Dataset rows

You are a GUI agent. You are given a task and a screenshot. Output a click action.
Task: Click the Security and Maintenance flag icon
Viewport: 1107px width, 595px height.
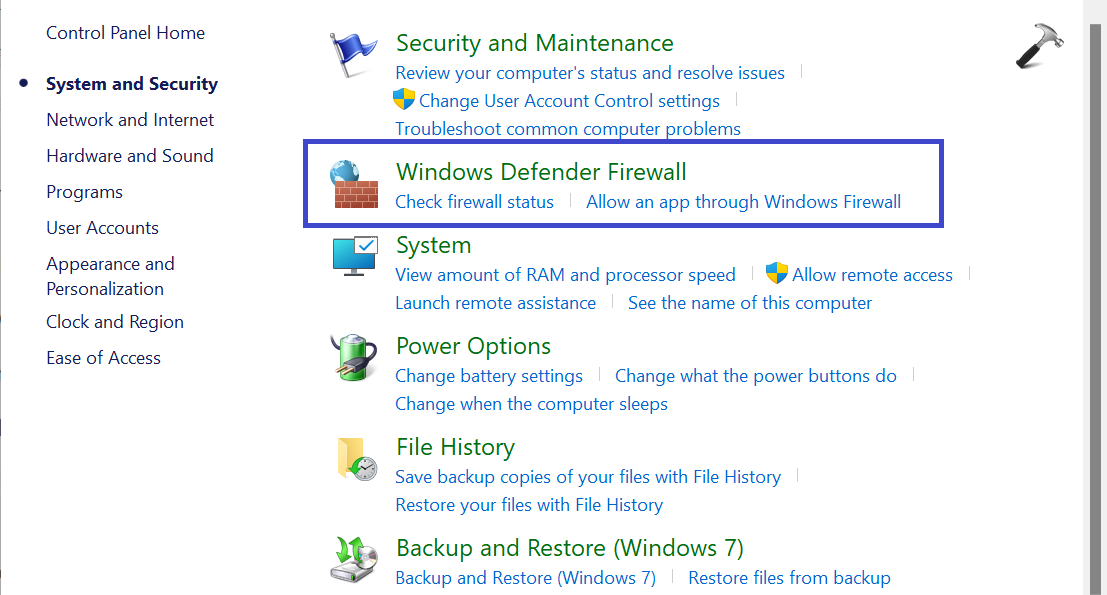(x=353, y=56)
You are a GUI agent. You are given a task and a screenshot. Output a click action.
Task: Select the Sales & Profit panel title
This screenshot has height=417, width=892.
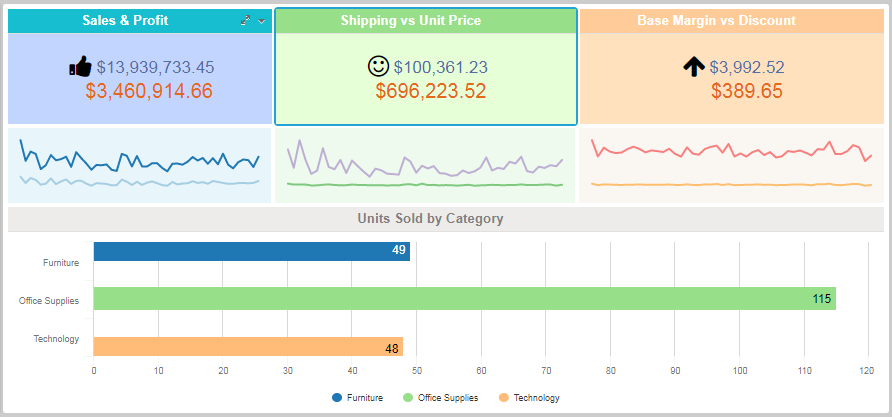coord(125,21)
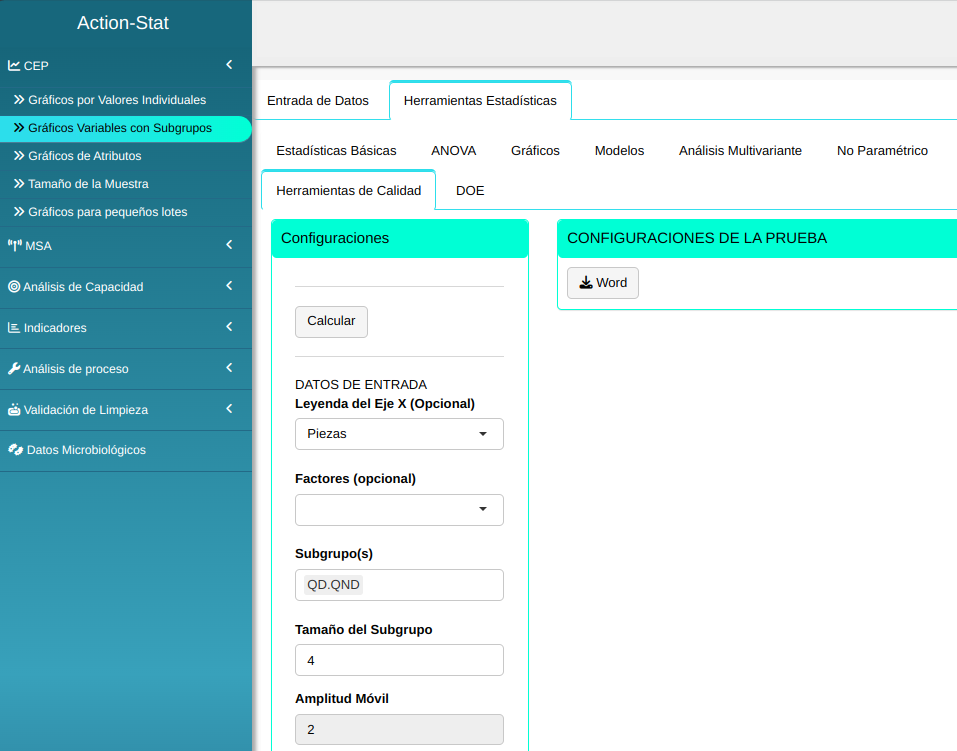This screenshot has height=751, width=957.
Task: Go to Gráficos por Valores Individuales
Action: 117,100
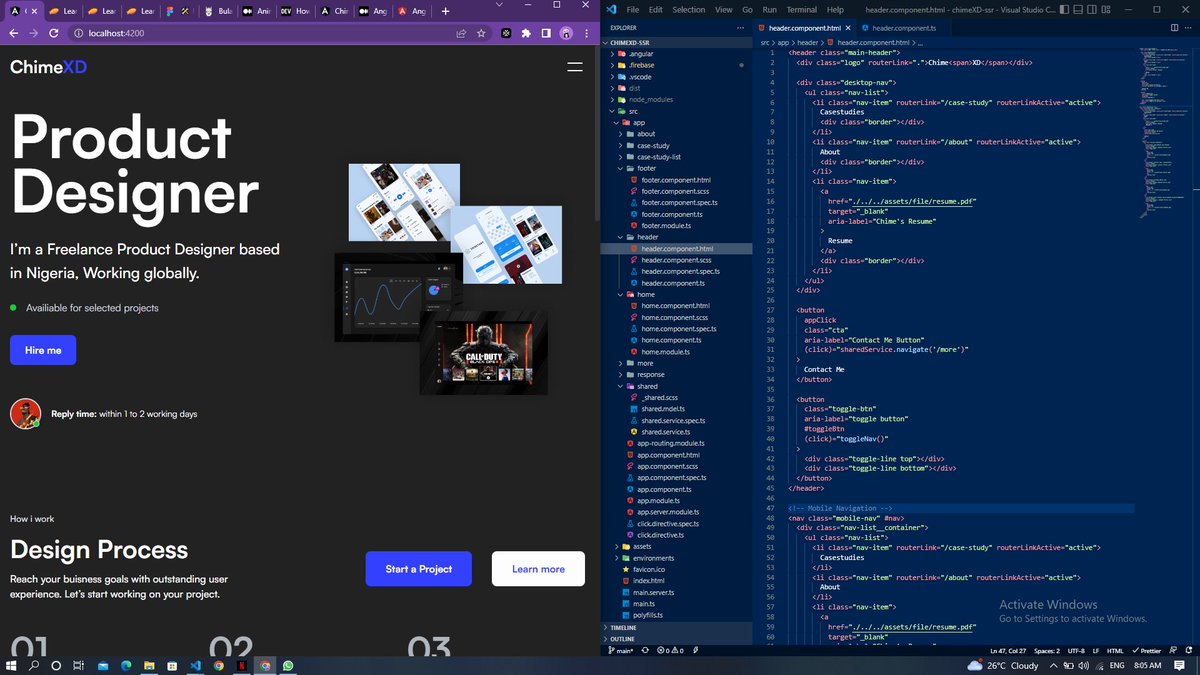Click the Hire me button on the portfolio page
Screen dimensions: 1200x675
pos(42,350)
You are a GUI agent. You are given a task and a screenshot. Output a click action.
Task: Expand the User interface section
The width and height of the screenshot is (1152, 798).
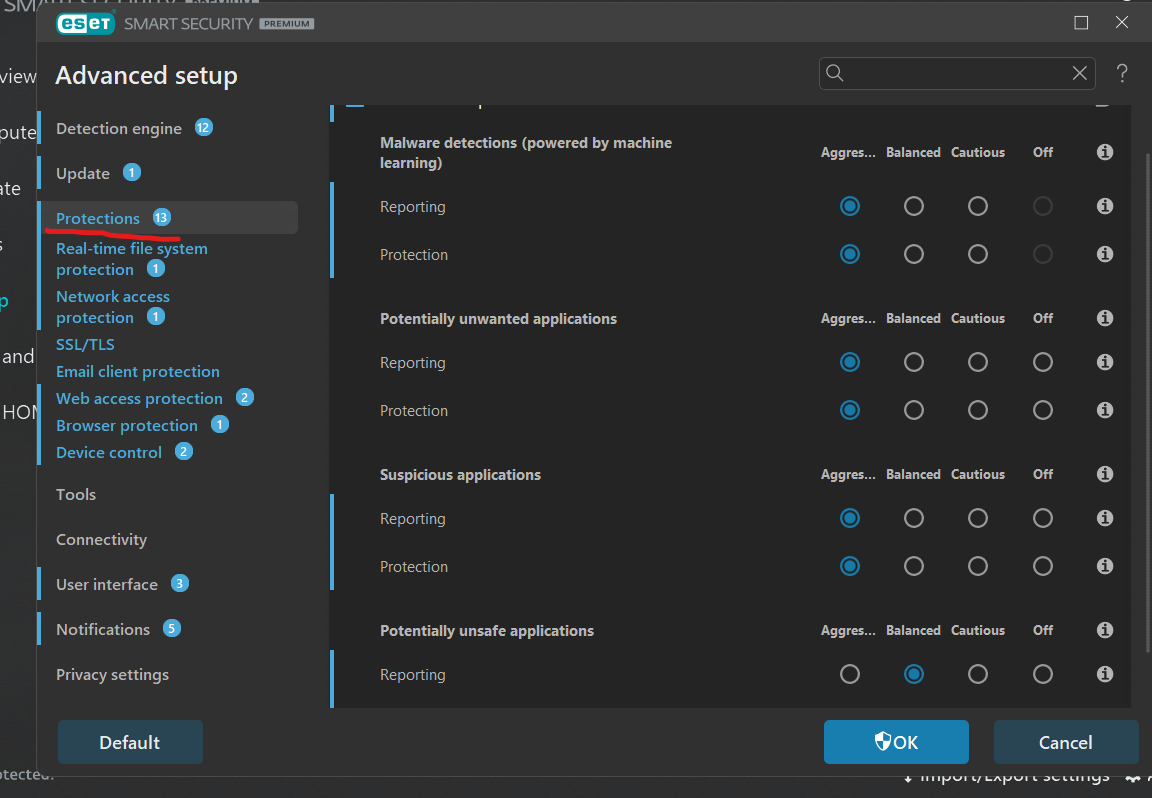107,584
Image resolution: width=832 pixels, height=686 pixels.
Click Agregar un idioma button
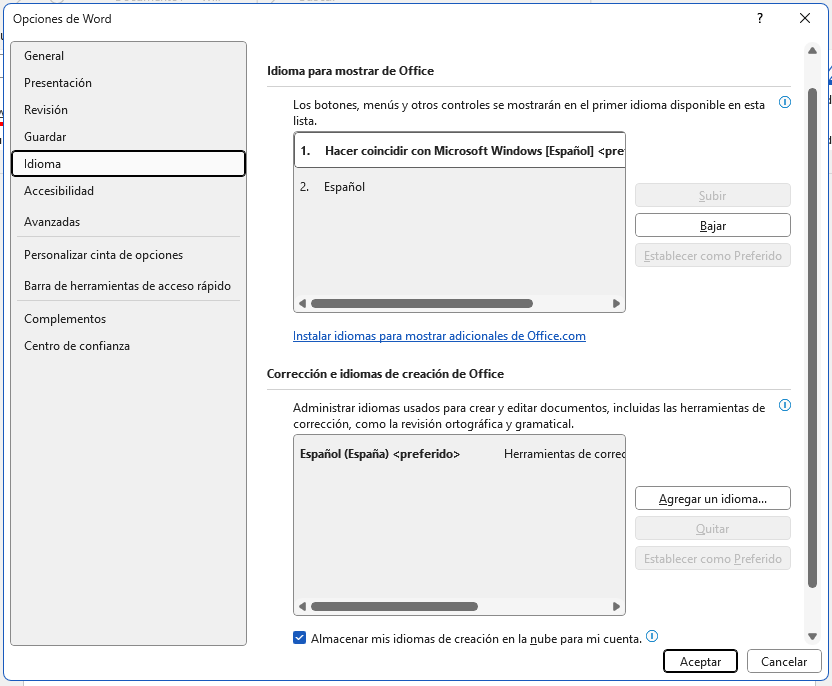(712, 498)
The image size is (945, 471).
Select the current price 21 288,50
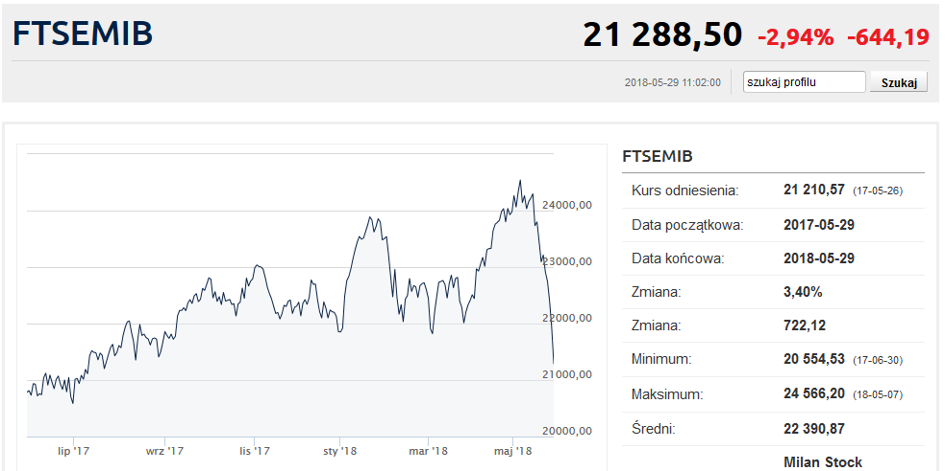point(662,36)
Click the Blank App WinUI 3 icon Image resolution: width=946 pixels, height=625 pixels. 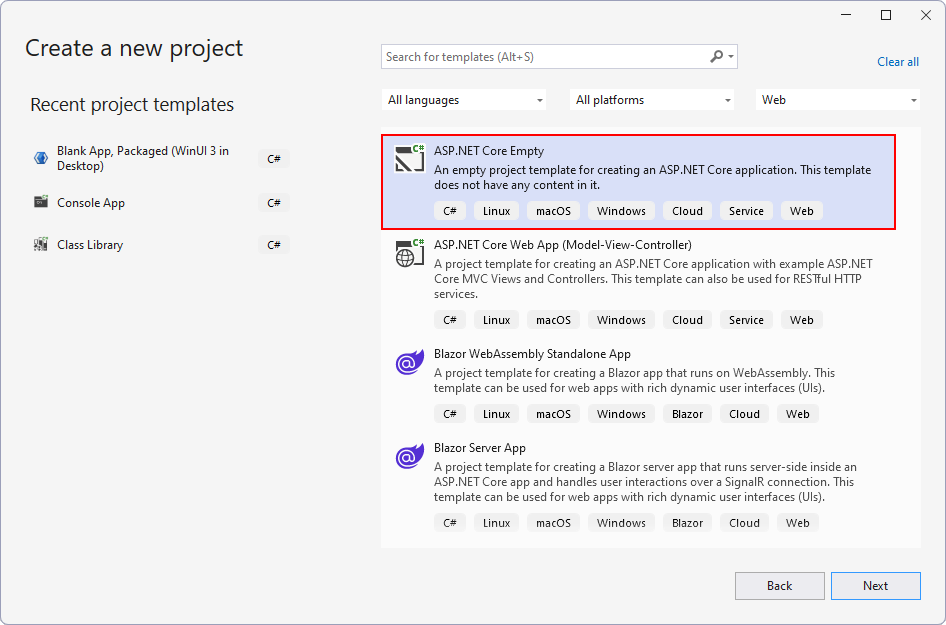click(40, 157)
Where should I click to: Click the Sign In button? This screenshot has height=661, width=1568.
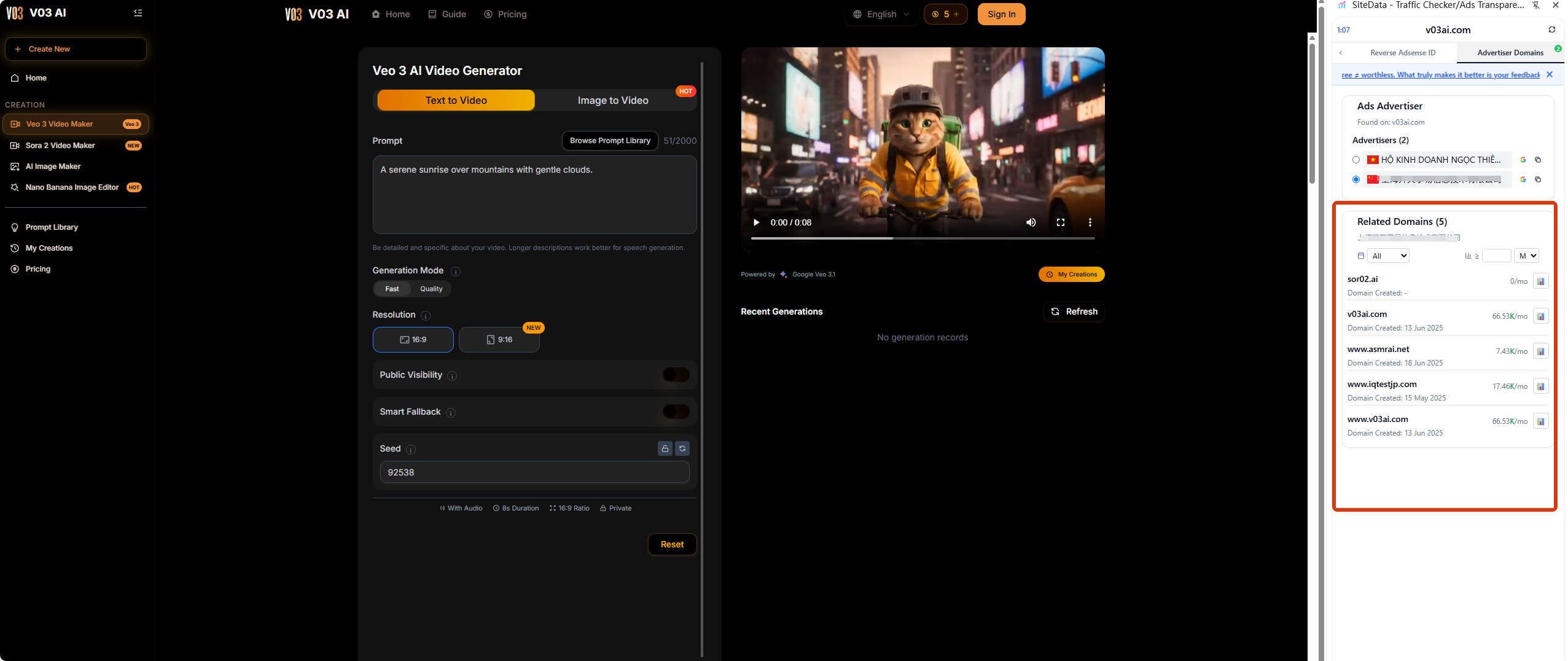[x=1001, y=14]
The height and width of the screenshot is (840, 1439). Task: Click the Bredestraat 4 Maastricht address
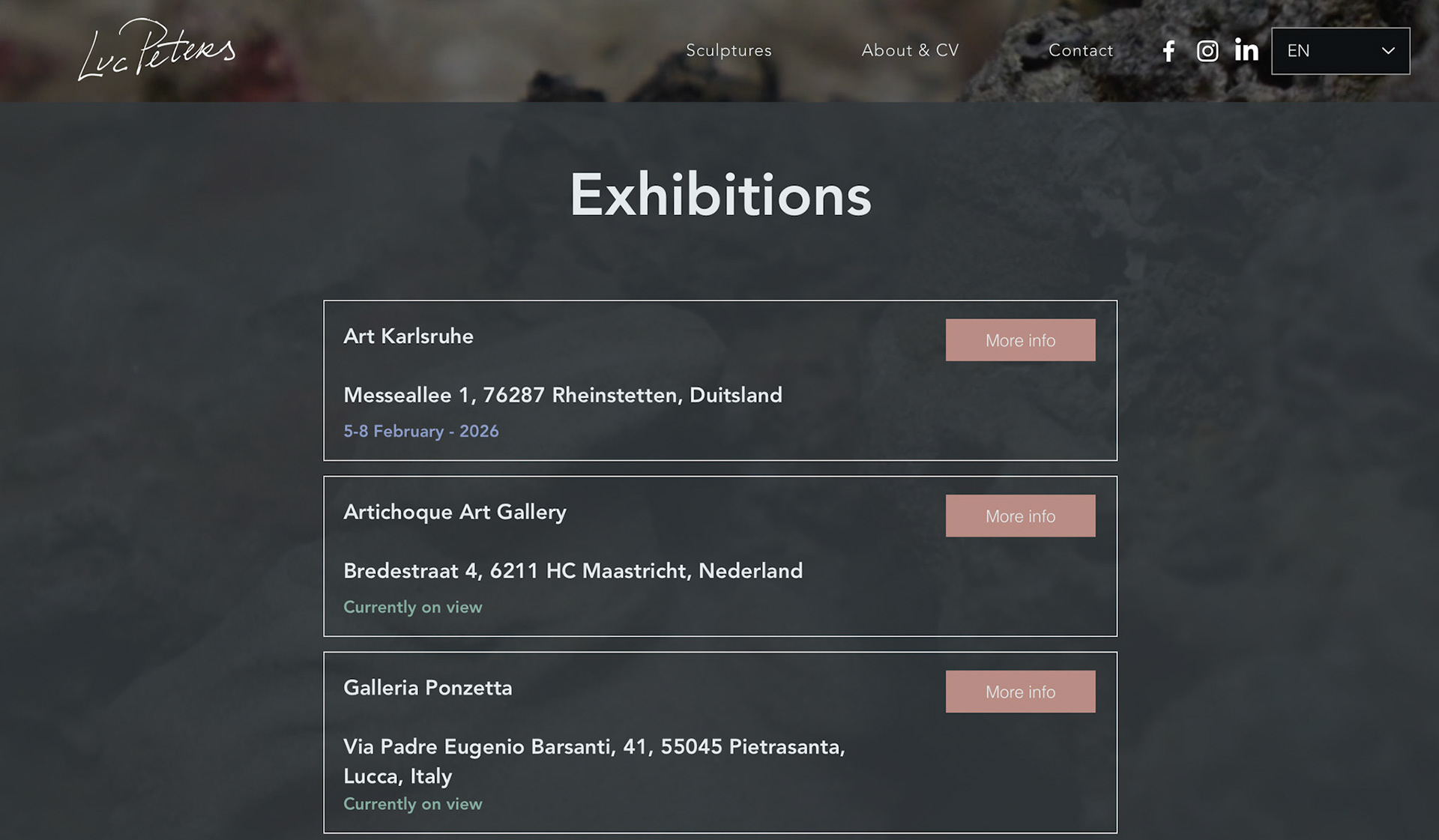573,571
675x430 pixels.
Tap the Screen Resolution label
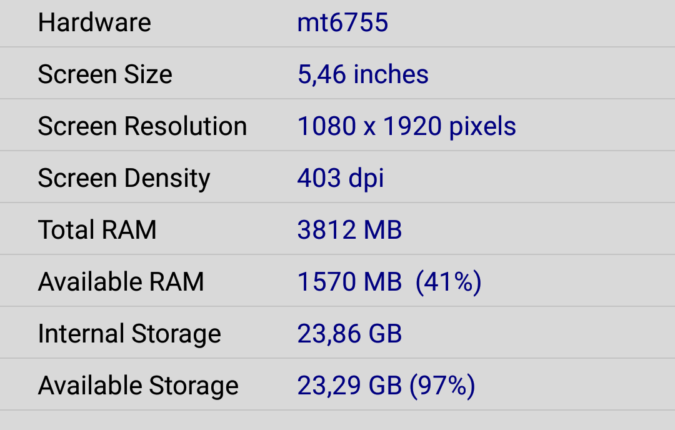(x=142, y=127)
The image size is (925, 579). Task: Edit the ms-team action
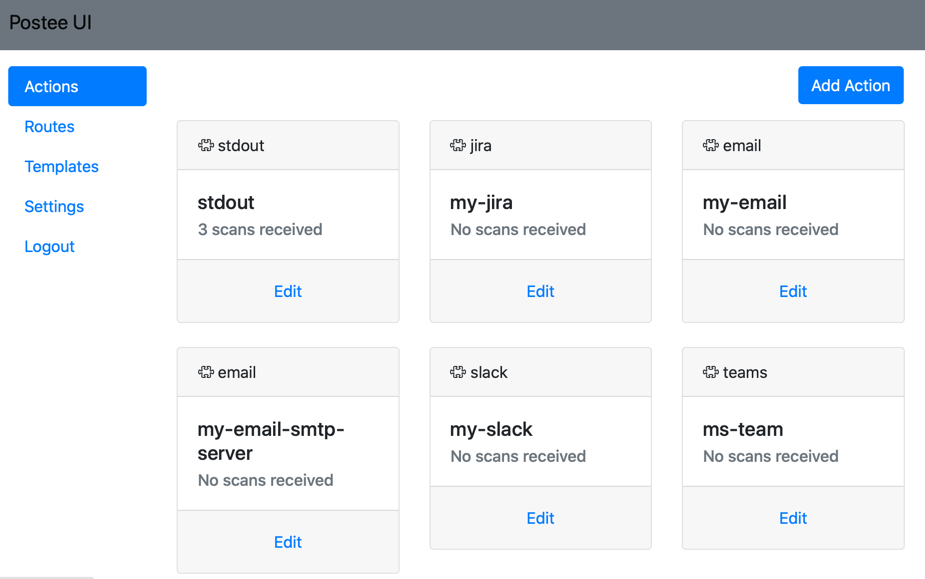(793, 518)
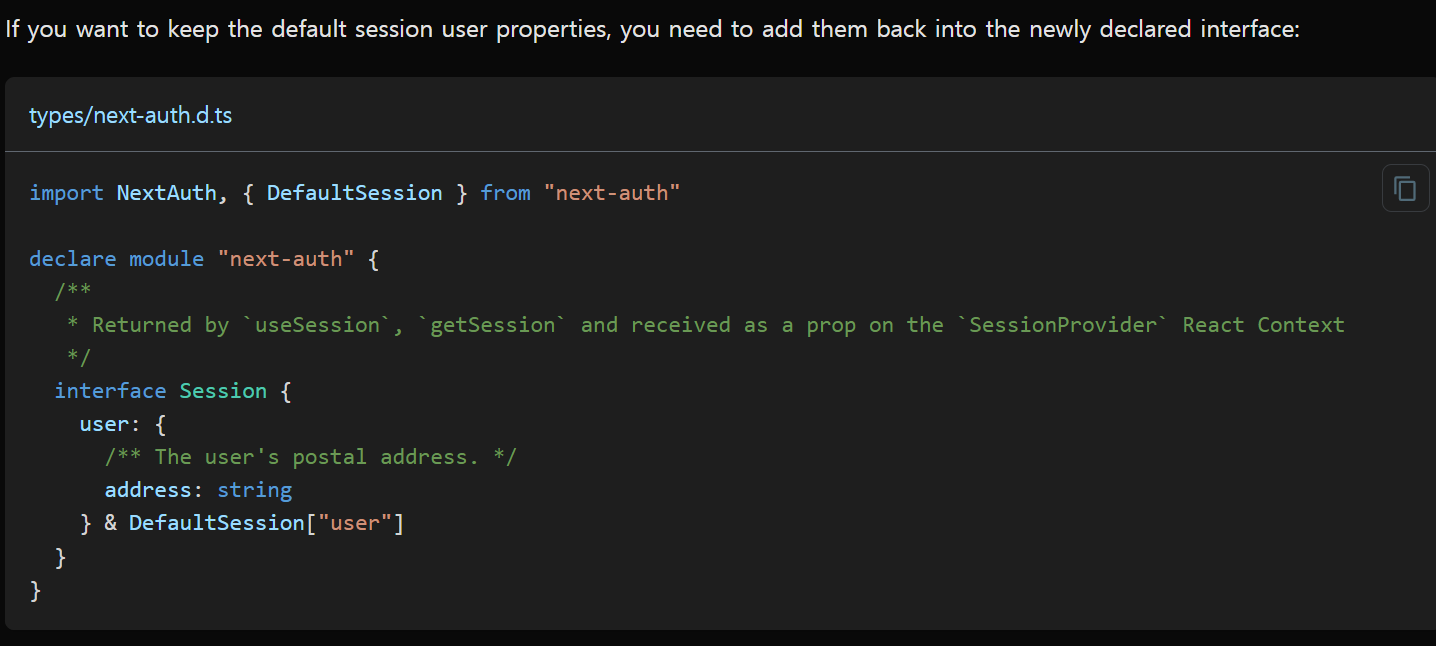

# [WHAT NEEDS TO BE DONE]
Print the lines of the material from the one containing "675x430 pixels." through the end, inclusive, keeping each exactly as it is. Leave the pictures out of your answer.

# [SOLUTION]
675x430 pixels.
Tap the Screen Resolution label
(x=142, y=127)
The image size is (925, 579). Task: Edit the ms-team action
(793, 518)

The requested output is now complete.